Desarrollada en la época de los setenta, la historia sigue a Benjamín Espósito (Ricardo Larín), quien, a través de un prolongado flashback, hace la remembranza de uno de los asuntos a su cargo referente a la muerte de Liliana Colotto (Carla Quevedo). De ese modo, nos adentramos en el caso, sus elementos y partícipes, que nos muestran una serie de similitudes con el panorama actual sumamente doloroso, donde la justicia parece todo menos pronta y expedita. De hecho, al igual que ocurre en nuestro propio sistema penal, los casos en la oficina de Espósito no son más que carpetas amontonadas a la espera de ser atendidas, salvo, por supuesto, aquellos casos que interesen a las cabezas más altas.
sumerge al espectador en un cuestionamiento difícil de descifrar: después de todo, ¿Qué espera la víctima del sistema penal?
Empeñado en hacer justicia —lo que sea que eso signifique—, el protagonista se adentra en escenarios atravesados por la ironía, romanticismo y burla, con las que el cine latinoamericano ha procurado abrazar sus más trágicas heridas. No obstante, ni la comedia de Sandoval (Guillermo Francella), adjunto de Espósito, logra amortiguar la impunidad que retrata la cinta. Cuando se descubre que el acusado, Isidoro Gómez (Javier Godino) es protegido por el Estado, Espósito no puede sino renunciar al caso, llegando a exiliarse por su propia seguridad. Sin embargo, antes de abandonarlo todo, Espósito se ve marcado por una última conversación con Ricardo Morales (Pablo Rago), pareja de la víctima, y quien desea saber la pena que le correspondía pagar al asesino. “Perpetua” le responde Espósito, lleno de frustración al no poder hacerla cumplir.
Ya en el presente, el ahora aspirante a escritor, retoma todo lo acontecido durante aquella época con el anhelo de convertirla en una novela. Sin embargo, a diferencia del caso, frustrado por la fuerza del Estado, nuestro protagonista se empeña en conocer el verdadero desenlace de la historia. Es por ello que Espósito busca reencontrarse con Morales, quien se muestra mucho más tolerante con la impunidad vivida. Demasiado tranquilo, demasiado conforme. Entonces el instinto de Espósito no falla y decide comprobar por sí mismo la calma en la vida de Morales. Dispuesto a hacer pagar la condena, éste último se ha encargado de ejecutar la pena sobre Gómez, manteniéndolo aislado del mundo y con apenas lo suficiente para sobrevivir. Una escena que va más allá de la propia película, que sumerge al espectador en un cuestionamiento difícil de descifrar: después de todo, ¿Qué espera la víctima del sistema penal?

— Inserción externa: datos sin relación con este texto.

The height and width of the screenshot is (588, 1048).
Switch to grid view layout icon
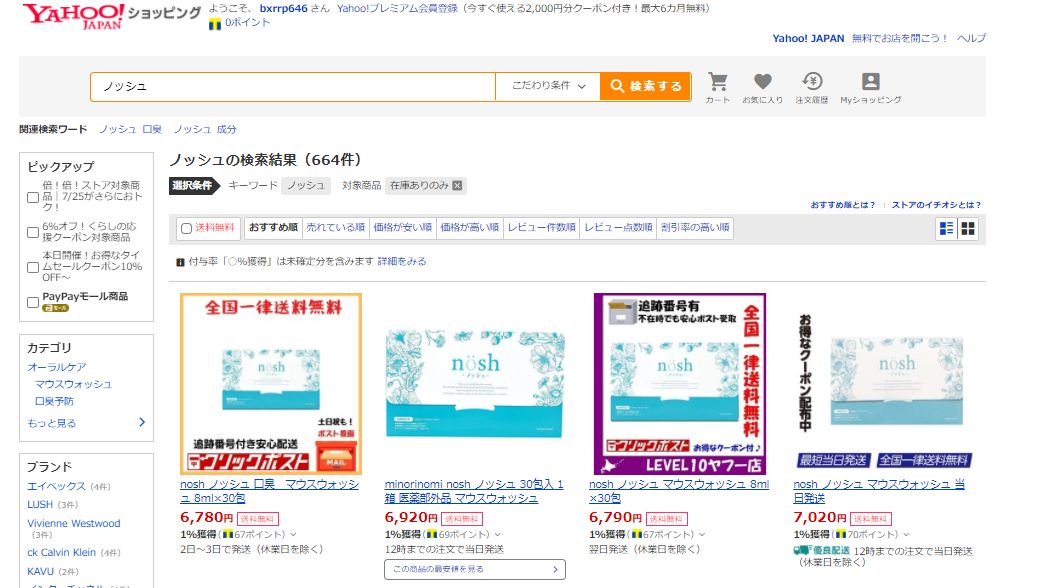tap(968, 229)
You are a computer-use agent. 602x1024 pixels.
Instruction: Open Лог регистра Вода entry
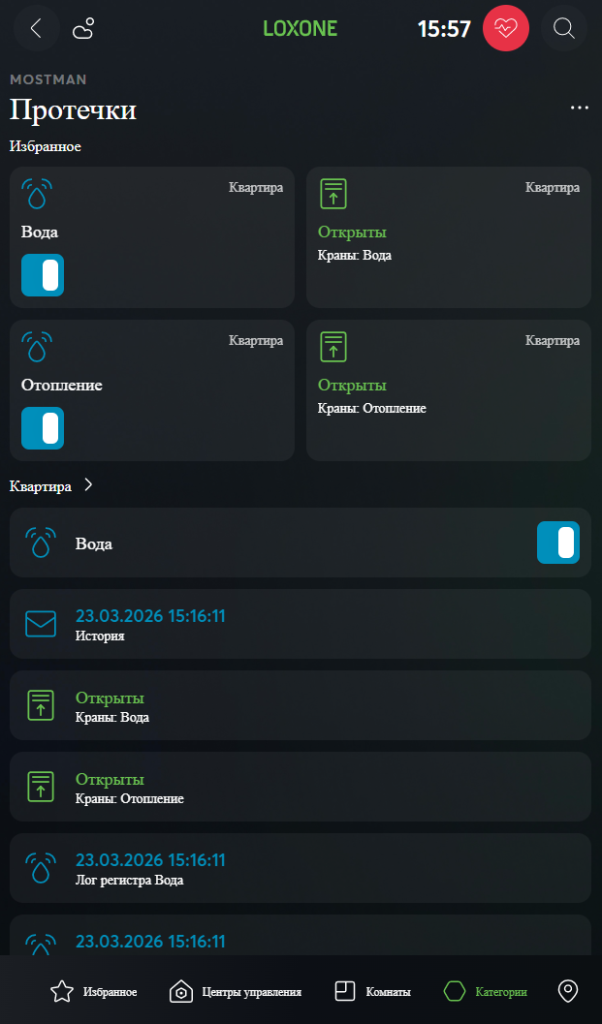[300, 868]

“¿De qué me sirve a mí meterle cuatro tiros?”, se excusa Morales, señalando que la muerte de una persona no retribuye la de otra.
Al respecto, desde lo jurídico, habría que pensar en la proporcionalidad de las penas y delitos, donde a un crimen de mayor deshumanidad le corresponde una pena de último grado, como lo es la privación de la libertad de manera vitalicia. Luego Beccaria nos hablará de la geometría de las penas, de los valores, de la oscuridad de las acciones humanas, hasta exponer la escala de las penas, que sirve como reflejo de los grados de tiranía y libertad de cada pueblo. De ese modo, una abrumante verdad se revela, que nos hace ver cómo el castigo sufrido por Gómez es directamente proporcional a la dictadura sufrida por Argentina. A este criminal lo ha salvado el Estado de la pena impuesta por el mismo, pero no de la justicia que reclama y hace valer la sociedad.

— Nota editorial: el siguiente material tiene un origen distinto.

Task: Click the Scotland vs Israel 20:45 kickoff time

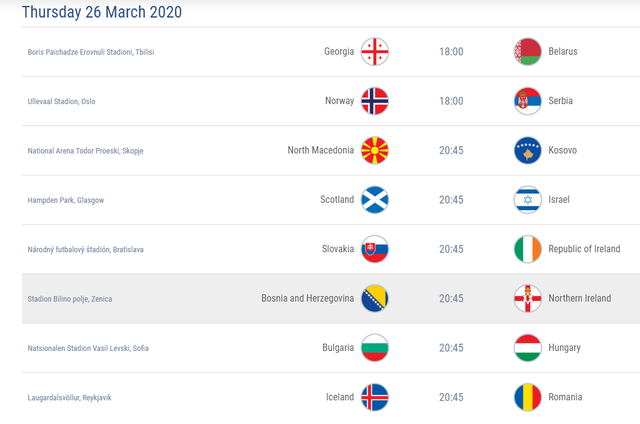Action: pos(451,200)
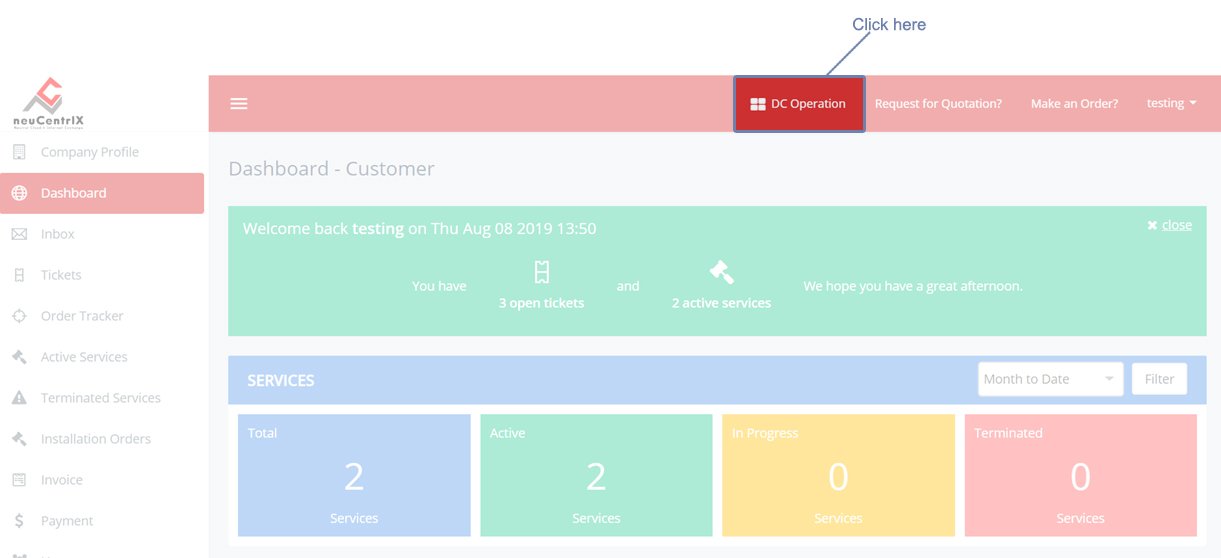Open the Month to Date dropdown
Screen dimensions: 1221x558
(1049, 379)
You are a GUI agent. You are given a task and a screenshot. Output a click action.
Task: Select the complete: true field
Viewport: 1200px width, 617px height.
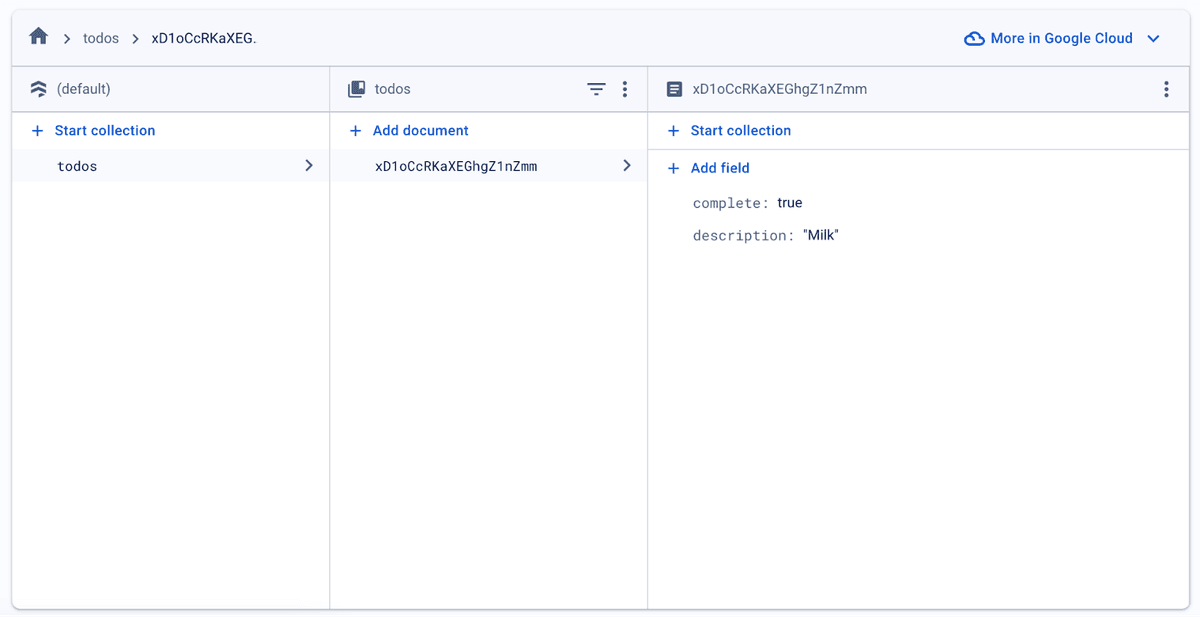pos(747,203)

No cabe duda de que se trata de un pueblo dividido, donde se logran apreciar dos realidades: la del Estado, como ente que absuelve a sus cómplices, y la de la sociedad argentina, que de alguna manera, intenta torcer las leyes a su favor. Claro, la diferencia entre ambas es evidente, pero qué hacer cuando la rabia, la impotencia, y el dolor no son colmados por la autoridad que debería. Sobre esto, valdría la pena recordar a Foucault, quien señala que la moderación de las penas se articula como un discurso del corazón. “¿De qué me sirve a mí meterle cuatro tiros?“, se excusa Morales, señalando que la muerte de una persona no retribuye la de otra. En ese orden de ideas, el filósofo francés apunta, sin equivocarse además, que la humanidad en las penas no responde al criminal, sino a los encargados de hacerle cumplir el castigo.
la humanidad vive en una pena perpetua, donde al tiempo que el criminal castiga al pueblo, el Estado lo revictimiza.

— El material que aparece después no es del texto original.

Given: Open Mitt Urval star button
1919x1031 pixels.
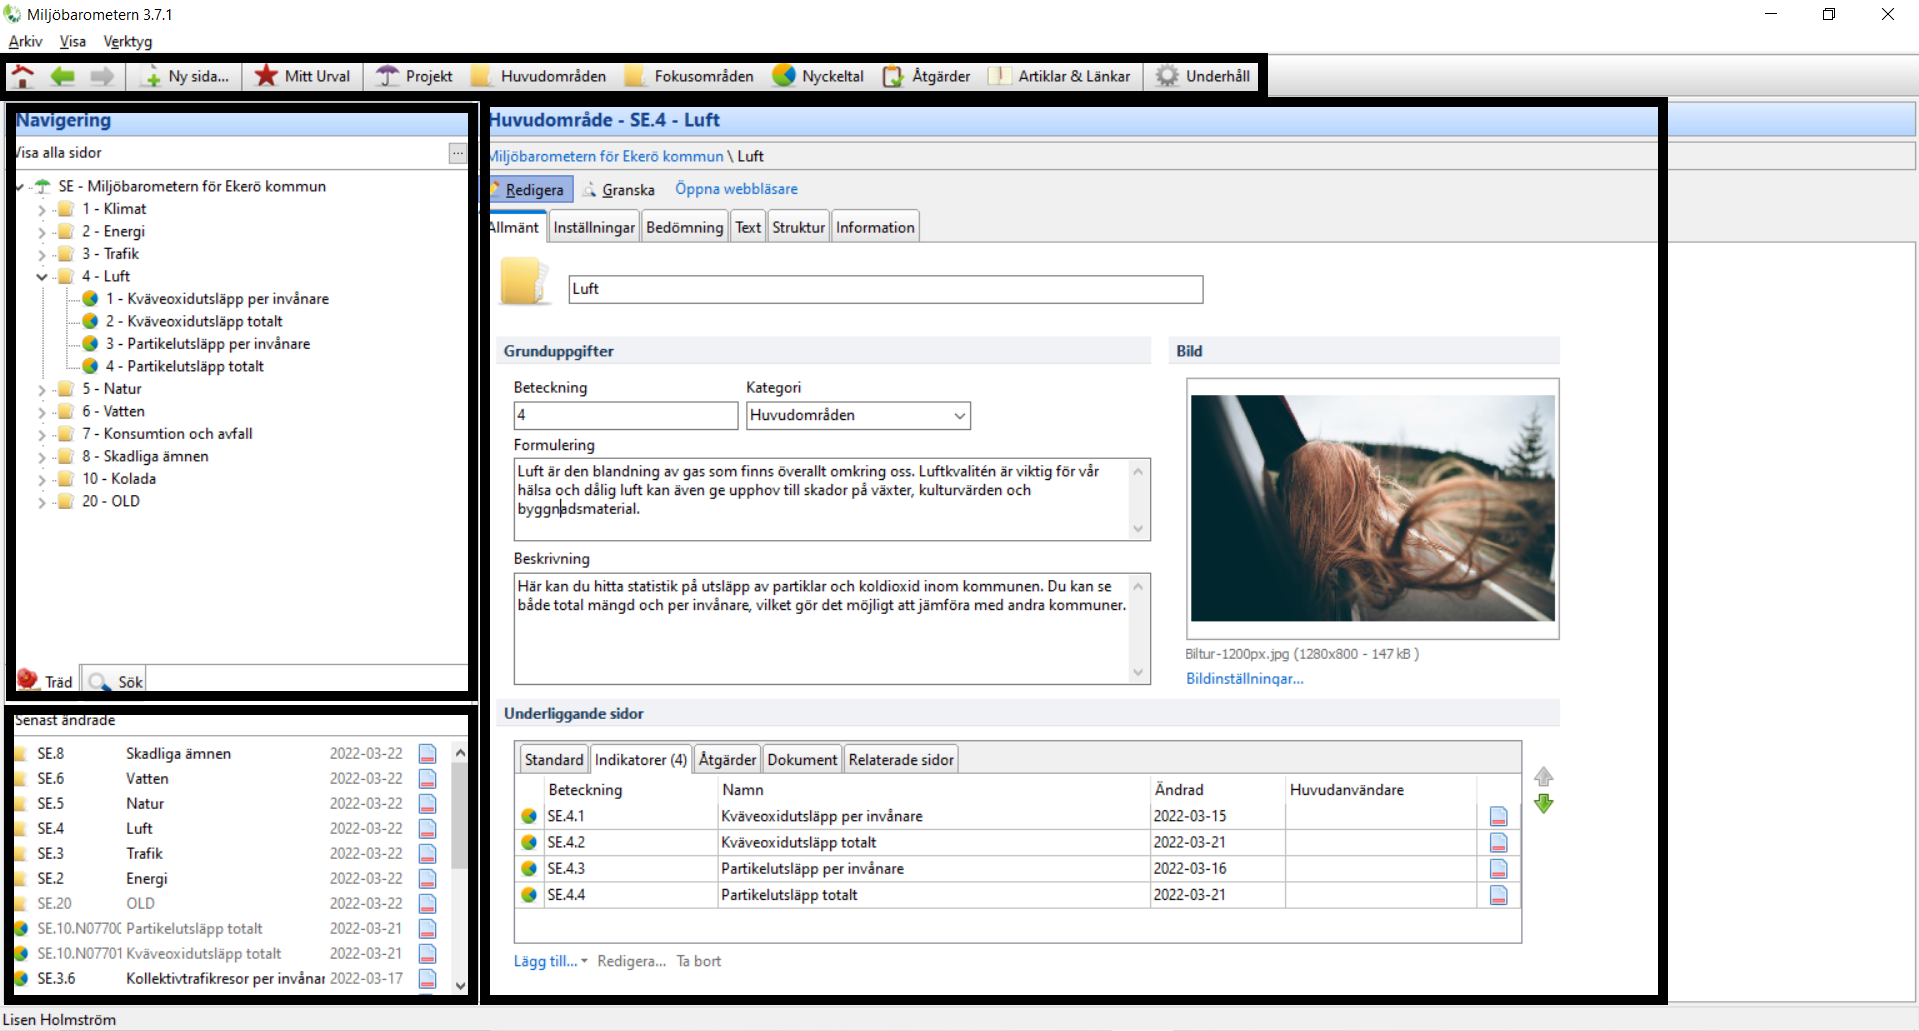Looking at the screenshot, I should [303, 76].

Por ello, nada cuesta abrazar el romanticismo para decir que, la sensibilidad existe para evitar que quien castiga caiga “fuera de la naturaleza”, como lo han hecho las “bestias” que hacen daño a la sociedad. En otras palabras, las penas no deben, ni deberían, rebajar al Estado al mismo nivel que sus criminales. Por supuesto, este principio parece demasiado lejos de la realidad. Cuántas fosas, cuántas muertes, cuánta sangre no pasa por las manos de los más grandes líderes de hoy.
Los países latinos son una desafortunada muestra de ello, pero que aquí tampoco se exima a los de occidente, a los del norte, tan bastos de violencia como otras latitudes. Pensemos en el grado de violencia que se ejerce combatiendo la violencia; el bucle interminable en el que ahora nos desarrollamos. Quizá, sin saberlo, en eso tenía razón Espósito; la humanidad vive en una pena perpetua, donde al tiempo que el criminal castiga al pueblo, el Estado lo revictimiza.
La vigencia de esta película suena alarmante pues, aunque las dictaduras en su expresión más fiel a la doctrina han caído, los pueblos, concretamente los sudamericano, siguen siendo azotados por los mismos dolores. Pareciera que, en realidad, los líderes militares solo se han disfrazado de cuello y corbata, que las operaciones extraoficiales ahora pasan por los escritorios más importantes para ser autorizadas, y que las masas seguimos sin encontrar un verdadero órgano que nos permita hacer frente a estas dolencias. El Secreto de sus Ojos resulta tan conmovedoramente espeluznante por el hecho de reflejar un pasado, un presente y un futuro próximo demasiado fiel. Aunque con elementos de gran valor, como la fotografía y actuación, ninguno resalta tanto como su guion, que se abre como un manual que nos permite entender la operación de una forma temible de Estado.